> [Work task]
Where does the word "checkbox" occur in the data below? Copy each line that holds it.

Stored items
▬▬▬▬▬▬▬▬▬▬

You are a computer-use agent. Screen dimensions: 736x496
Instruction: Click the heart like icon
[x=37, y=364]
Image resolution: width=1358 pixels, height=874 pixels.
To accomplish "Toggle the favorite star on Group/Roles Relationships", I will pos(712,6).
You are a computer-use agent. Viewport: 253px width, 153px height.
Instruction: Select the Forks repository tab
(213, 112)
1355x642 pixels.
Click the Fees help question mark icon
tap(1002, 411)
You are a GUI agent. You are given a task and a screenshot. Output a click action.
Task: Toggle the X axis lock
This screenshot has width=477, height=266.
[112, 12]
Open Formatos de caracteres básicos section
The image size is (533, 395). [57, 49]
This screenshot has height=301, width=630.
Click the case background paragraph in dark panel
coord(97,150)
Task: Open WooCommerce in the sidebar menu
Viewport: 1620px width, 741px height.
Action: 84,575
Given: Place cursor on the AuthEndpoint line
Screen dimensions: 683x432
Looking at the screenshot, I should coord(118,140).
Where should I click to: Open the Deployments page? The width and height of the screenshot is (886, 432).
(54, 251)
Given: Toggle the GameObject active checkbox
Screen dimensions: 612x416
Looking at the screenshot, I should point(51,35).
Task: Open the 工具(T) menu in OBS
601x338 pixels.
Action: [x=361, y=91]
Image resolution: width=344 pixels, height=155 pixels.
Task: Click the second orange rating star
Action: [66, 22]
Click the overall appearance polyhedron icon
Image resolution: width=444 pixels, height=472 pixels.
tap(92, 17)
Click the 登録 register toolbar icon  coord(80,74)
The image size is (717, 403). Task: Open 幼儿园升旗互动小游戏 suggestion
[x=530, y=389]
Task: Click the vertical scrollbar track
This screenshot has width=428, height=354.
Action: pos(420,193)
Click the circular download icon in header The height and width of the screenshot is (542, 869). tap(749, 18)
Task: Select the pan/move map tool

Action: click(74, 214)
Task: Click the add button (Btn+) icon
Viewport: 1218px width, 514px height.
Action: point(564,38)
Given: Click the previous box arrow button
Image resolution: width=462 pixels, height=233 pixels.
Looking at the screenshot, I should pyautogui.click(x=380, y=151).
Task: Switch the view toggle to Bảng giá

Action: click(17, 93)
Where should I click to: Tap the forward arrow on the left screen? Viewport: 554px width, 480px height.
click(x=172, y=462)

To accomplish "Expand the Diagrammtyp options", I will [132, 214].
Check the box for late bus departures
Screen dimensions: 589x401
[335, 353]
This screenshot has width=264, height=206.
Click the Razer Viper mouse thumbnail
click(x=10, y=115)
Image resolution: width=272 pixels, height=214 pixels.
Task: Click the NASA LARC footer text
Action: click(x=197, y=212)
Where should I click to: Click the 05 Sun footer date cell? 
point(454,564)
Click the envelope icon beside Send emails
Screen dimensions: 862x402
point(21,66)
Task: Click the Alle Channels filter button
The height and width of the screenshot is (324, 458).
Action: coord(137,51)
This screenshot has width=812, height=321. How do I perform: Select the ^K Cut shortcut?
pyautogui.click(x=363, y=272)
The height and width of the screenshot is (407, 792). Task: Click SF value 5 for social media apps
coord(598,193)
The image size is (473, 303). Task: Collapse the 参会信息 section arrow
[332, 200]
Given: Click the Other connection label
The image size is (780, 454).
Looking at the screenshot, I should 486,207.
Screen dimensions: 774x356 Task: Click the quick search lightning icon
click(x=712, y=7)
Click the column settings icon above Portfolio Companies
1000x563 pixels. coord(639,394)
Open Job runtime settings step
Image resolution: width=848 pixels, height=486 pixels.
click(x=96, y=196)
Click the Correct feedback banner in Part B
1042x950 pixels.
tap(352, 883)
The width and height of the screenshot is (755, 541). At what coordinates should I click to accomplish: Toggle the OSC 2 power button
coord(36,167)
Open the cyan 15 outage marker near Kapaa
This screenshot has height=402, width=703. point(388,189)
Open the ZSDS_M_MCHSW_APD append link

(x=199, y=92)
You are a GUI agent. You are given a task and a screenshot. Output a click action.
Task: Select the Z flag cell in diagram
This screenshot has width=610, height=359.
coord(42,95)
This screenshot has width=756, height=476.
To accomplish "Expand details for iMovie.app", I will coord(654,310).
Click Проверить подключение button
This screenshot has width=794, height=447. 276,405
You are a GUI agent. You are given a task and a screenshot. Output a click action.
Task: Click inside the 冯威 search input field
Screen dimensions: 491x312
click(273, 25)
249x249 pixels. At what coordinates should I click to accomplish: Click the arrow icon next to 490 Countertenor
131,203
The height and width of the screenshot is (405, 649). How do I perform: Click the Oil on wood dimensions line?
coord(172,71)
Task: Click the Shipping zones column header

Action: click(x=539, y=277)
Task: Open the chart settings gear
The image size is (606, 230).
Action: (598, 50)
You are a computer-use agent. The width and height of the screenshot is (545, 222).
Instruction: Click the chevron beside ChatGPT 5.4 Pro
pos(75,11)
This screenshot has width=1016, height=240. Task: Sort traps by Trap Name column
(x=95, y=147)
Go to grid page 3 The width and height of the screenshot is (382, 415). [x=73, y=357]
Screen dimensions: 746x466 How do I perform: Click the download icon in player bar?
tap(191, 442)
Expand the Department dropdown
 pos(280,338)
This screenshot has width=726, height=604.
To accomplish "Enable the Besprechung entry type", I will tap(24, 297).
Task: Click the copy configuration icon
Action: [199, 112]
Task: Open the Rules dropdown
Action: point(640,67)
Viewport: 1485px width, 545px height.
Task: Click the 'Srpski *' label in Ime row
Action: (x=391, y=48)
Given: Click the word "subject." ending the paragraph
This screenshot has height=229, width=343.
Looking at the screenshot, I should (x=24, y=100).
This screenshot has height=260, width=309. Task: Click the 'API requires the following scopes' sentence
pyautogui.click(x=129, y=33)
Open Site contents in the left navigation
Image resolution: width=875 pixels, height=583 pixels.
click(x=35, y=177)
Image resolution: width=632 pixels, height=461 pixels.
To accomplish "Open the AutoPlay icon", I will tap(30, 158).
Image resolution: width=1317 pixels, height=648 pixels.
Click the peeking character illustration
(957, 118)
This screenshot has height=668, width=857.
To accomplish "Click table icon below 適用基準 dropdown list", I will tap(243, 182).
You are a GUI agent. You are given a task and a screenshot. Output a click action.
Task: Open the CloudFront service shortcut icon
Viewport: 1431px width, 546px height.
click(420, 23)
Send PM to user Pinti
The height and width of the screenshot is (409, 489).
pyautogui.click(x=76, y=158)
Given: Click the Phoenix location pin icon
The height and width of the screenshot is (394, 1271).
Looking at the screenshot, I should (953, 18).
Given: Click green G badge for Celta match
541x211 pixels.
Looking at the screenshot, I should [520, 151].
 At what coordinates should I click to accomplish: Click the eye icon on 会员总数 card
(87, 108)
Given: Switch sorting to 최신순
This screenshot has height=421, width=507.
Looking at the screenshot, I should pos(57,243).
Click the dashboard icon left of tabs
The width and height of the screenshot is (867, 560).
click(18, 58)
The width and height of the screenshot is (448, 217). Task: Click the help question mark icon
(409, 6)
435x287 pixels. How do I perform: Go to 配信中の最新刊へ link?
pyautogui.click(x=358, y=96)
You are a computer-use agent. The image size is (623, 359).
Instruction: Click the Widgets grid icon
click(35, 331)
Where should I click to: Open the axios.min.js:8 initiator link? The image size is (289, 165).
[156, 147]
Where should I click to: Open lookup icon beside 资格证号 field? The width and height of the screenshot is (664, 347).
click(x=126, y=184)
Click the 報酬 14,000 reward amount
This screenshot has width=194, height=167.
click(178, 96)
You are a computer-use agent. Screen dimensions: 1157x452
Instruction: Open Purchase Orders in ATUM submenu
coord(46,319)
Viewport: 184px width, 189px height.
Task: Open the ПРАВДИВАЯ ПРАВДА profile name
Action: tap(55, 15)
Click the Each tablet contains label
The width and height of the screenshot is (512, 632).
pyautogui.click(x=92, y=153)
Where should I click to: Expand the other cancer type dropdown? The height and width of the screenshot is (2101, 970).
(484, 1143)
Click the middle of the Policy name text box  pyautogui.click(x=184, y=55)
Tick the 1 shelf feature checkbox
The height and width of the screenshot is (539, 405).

▬▬▬▬▬▬▬▬▬▬

> [Written solution]
Given: Toggle the GameObject active checkbox
Tick the 1 shelf feature checkbox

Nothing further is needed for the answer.